9 has multiple themes. Friendship, Identity, Existentialism, Reincarnation etc. Now, this comes from someone who considers 9 the best in the franchise, but regardless of any symbolic representation, he's a superfluous and unimaginative end boss that serves literally no purpose and takes you out of the immersion. You've just defeated Kuja, the guy responsible for pretty much everything. Now it's time to enjoy the ending... hang on a sec, here's someone you've never met, HE'S the real end boss... it's not a "seemingly abrupt appearance." It IS an abrupt appearance. Symbolism is not enough to justify it. It'd be like having to fight some Time Compression monster who is the symbolic representation of Love, Time and Memory, after defeating Ultimecia in 8. Can you imagine this in another game series? Take Far Cry 5, a game about cults. Well, after defeating the main antagonist, here's the final boss, Charles Manson! It's all right there in the symbolism!

 

 

Spoiler

While that is true, a major one of those themes in the game is death. Necron is the personification of that theme, essentially an avatar of the crystal that Kuja destroyed.

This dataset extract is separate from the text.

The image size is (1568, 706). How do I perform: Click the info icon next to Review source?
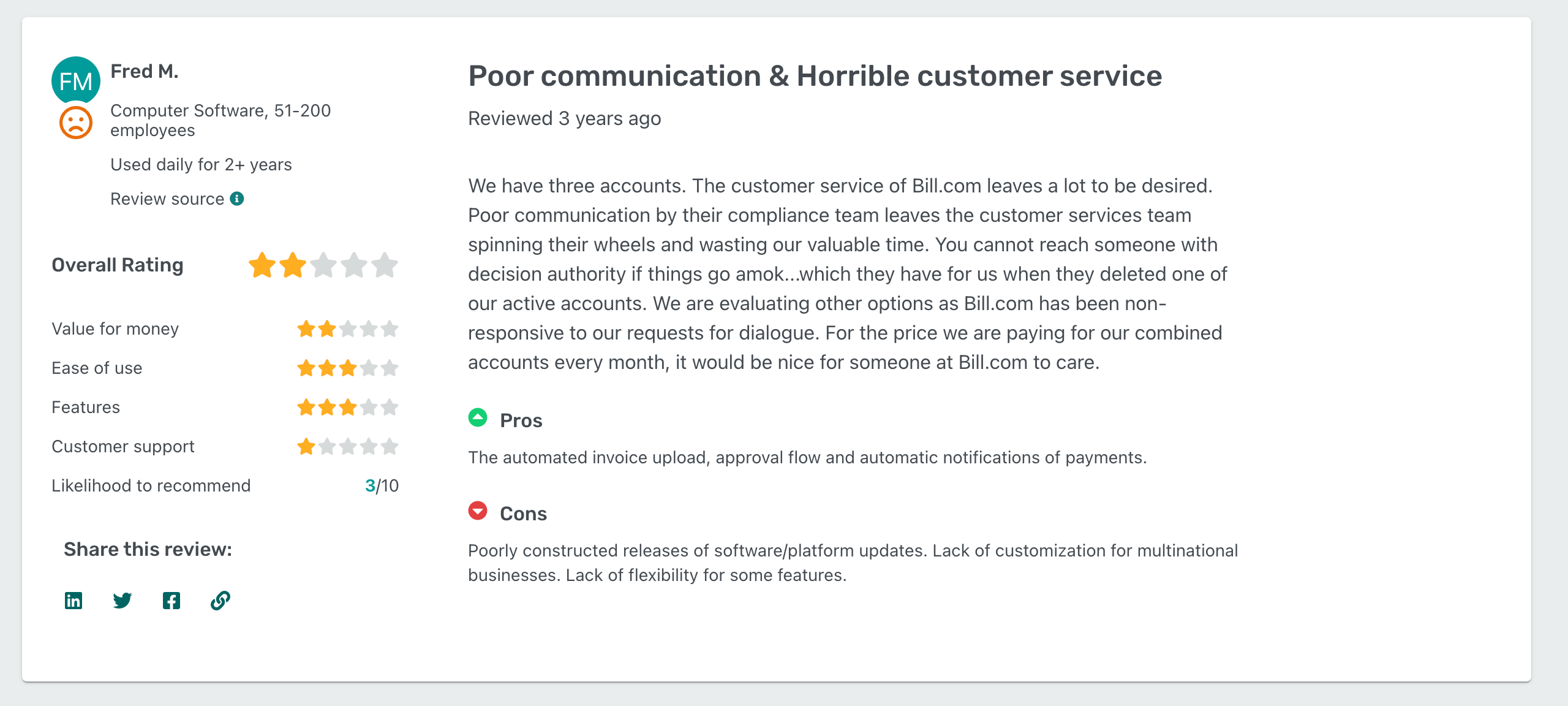(x=238, y=198)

Death is a large motivating factor behind Kuja's actions later on, and the whole reason Necron appears to begin with; to answer Kuja's destructive desires and behavior.

 

He quite literally does serve a purpose, as I've already thoroughly explained. Just because you don't understand nor care for said purpose doesn't mean that there isn't one.

Symbolism absolutely is enough to justify it because it fits the narrative and is a direct consequence of Kuja's actions, in addition to the obvious connections to the crystal.

 

Necron doesn't invalidate Kuja as the main villain either because Necron isn't the main villain, just a result of what the main villain did by the end of the story.

Being the end/final boss doesn't inherently equal being the main antagonist either, with this being one of those instances.

 

Far Cry isn't really that comparable given the entirely different world, cults and death not being directly comparable themes, and you also brought up a real person.

 

This sounds like more of a "you" problem, rather than a problem with the game itself as far as I'm concerned. (Idk what FFVIII was on about, however, I'll give you that)

 

And like I said before regarding FFVII's remake, I wasn't defending the bait and switch in of itself, just giving my perspective on why they went with remake instead.
That, and how so many changes being made to the game should've already made it clear that it wasn't a faithful remake and therefore the story wasn't inherently "safe".

 

How they handled it and whether or not they should've is an entirely different can of worms altogether, and one I'm personally on the fence about either way.